→ **EXERCISE BRIEF**
The expected answer is the set of lines in the data below between the line holding "Given: Select Memory in the hardware list" and the line holding "Screen dimensions: 1400x1050", inclusive, written out exactly.
GIVEN RECORDS Block Start
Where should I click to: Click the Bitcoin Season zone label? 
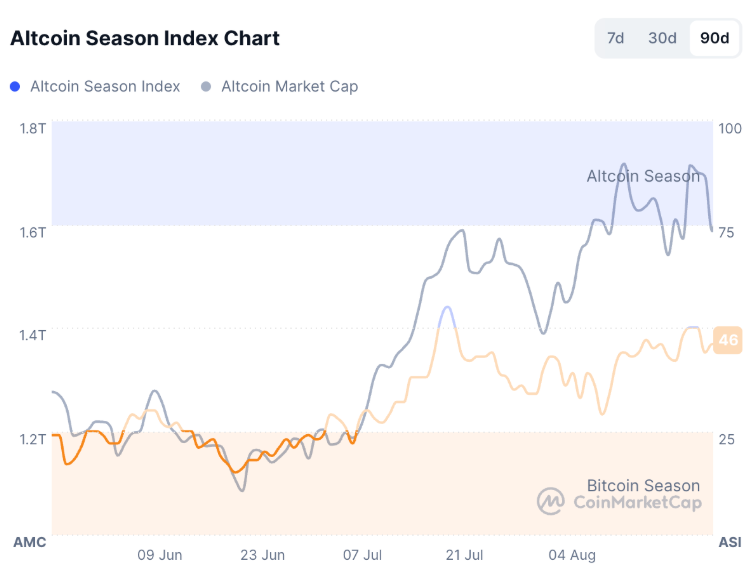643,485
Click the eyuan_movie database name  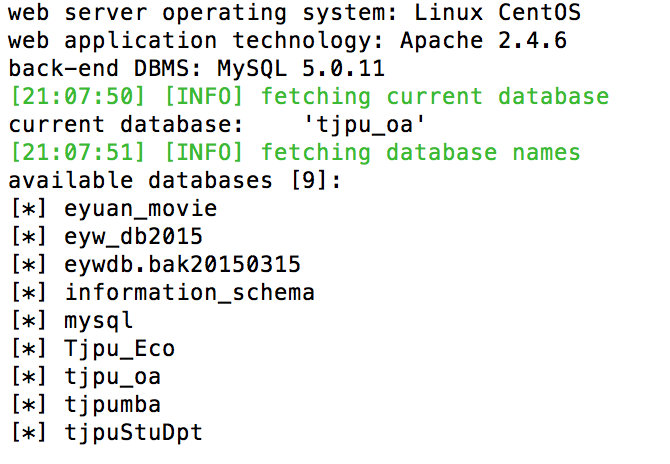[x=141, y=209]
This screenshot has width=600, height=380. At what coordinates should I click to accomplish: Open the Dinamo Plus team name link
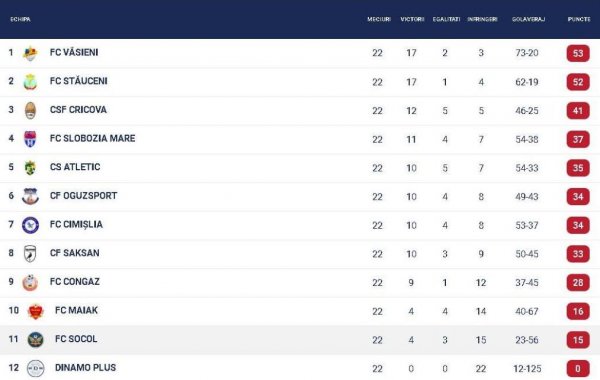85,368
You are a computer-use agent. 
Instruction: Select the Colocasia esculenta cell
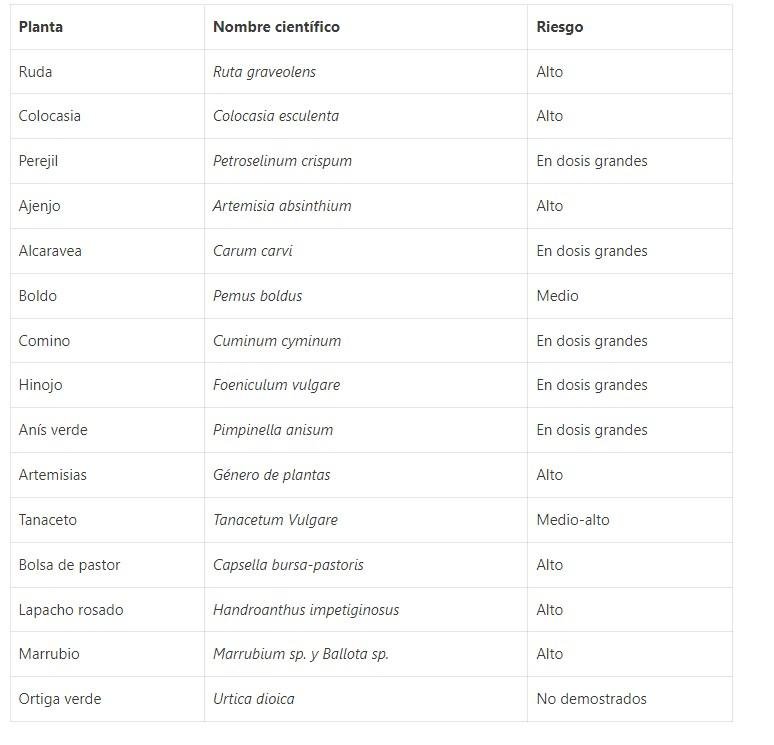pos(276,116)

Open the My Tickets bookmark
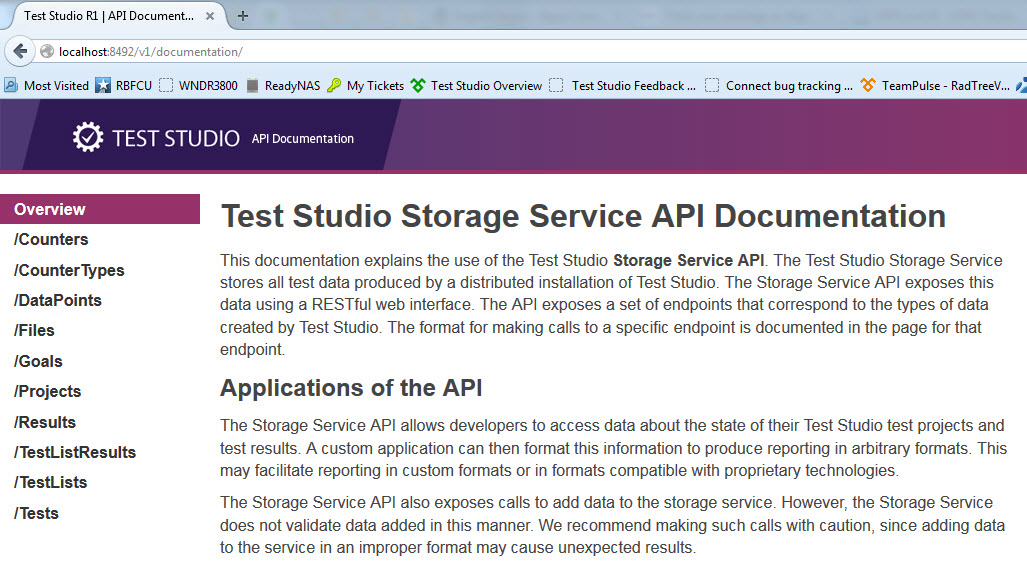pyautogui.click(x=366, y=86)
GIVEN RECORDS Block End
GIVEN RECORDS Block Start
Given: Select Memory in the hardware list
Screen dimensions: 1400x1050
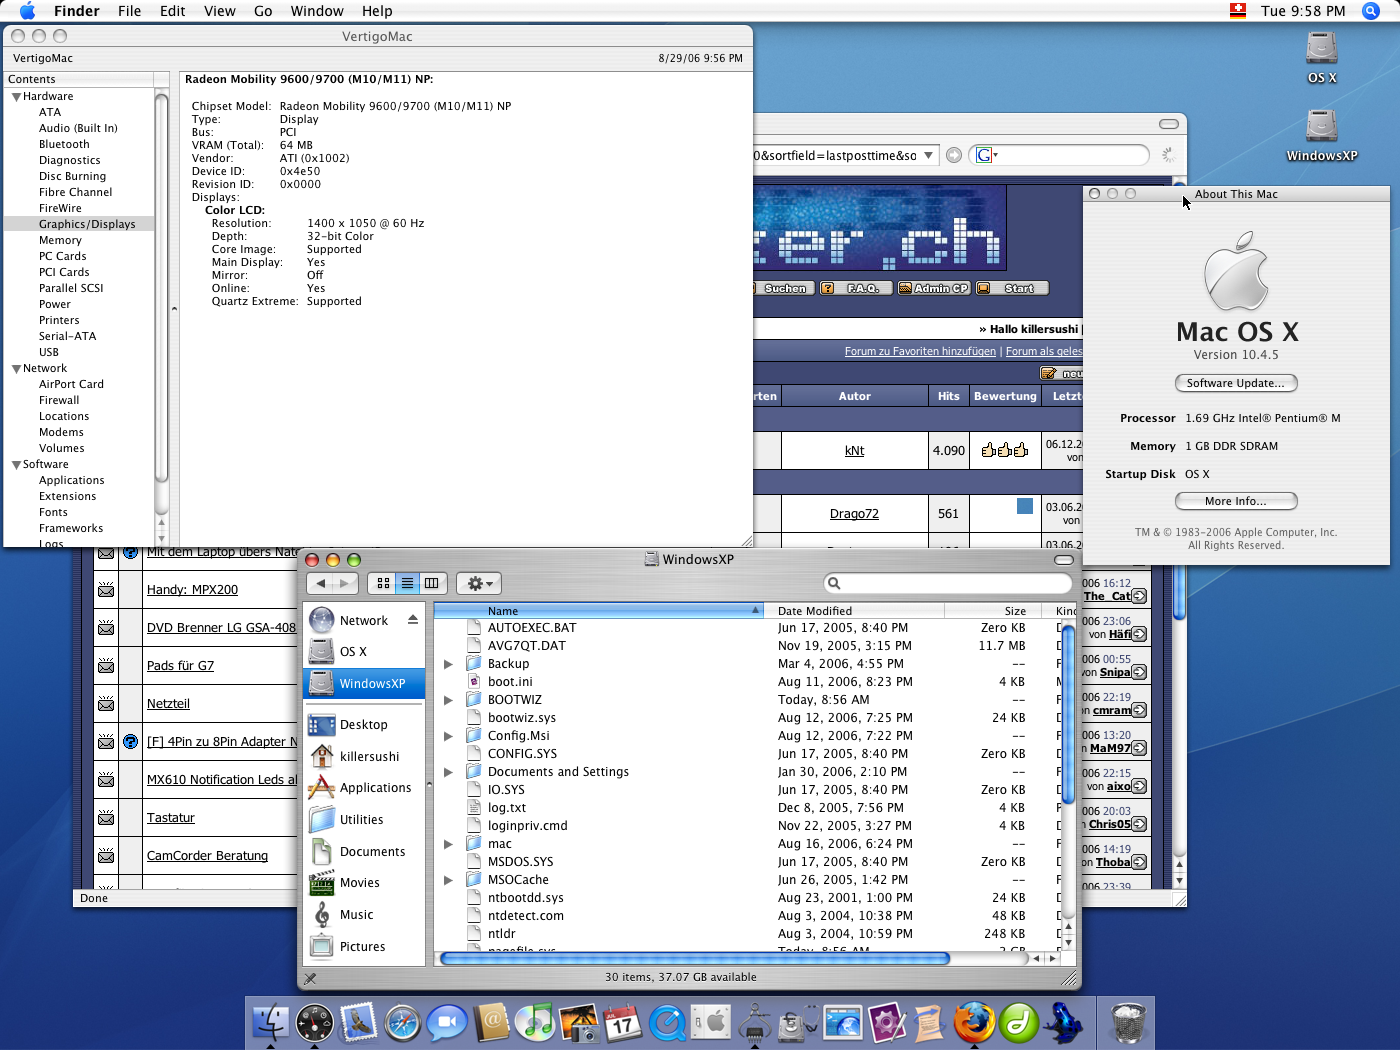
GIVEN RECORDS Block End
GIVEN RECORDS Block Start
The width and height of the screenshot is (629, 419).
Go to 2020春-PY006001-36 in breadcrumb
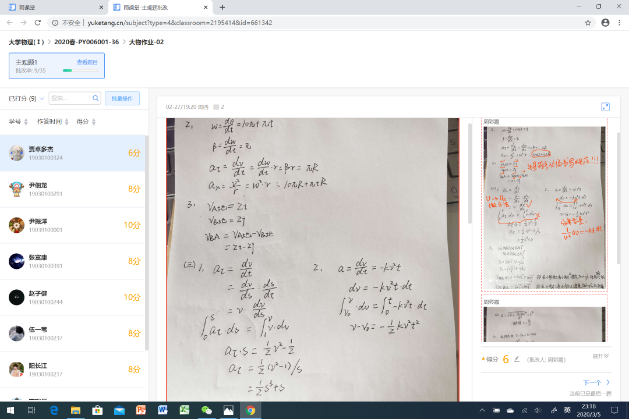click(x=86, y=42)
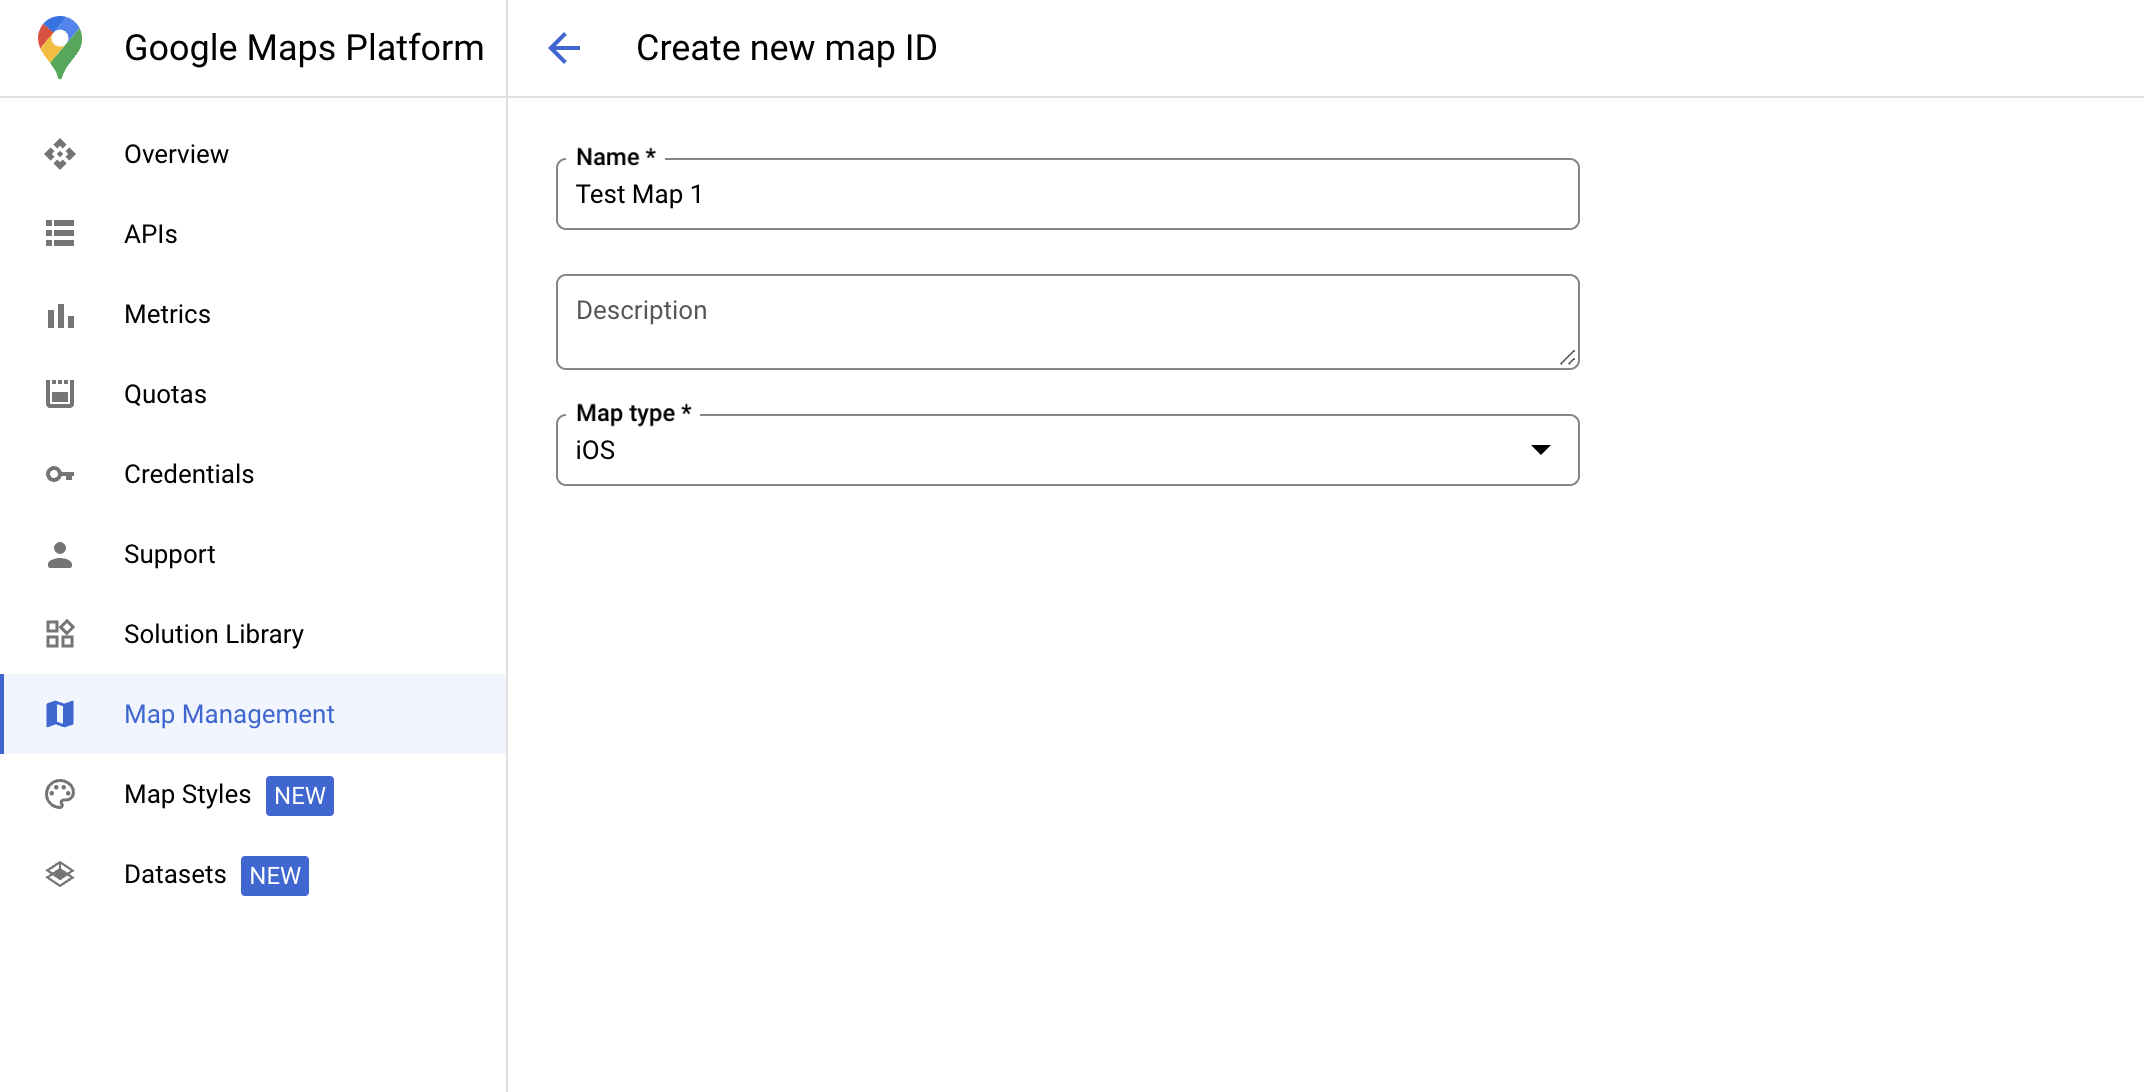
GIVEN RECORDS Block End
→ **ANSWER BOX**
Given: Select Memory in the hardware list
Screen dimensions: 1400x1050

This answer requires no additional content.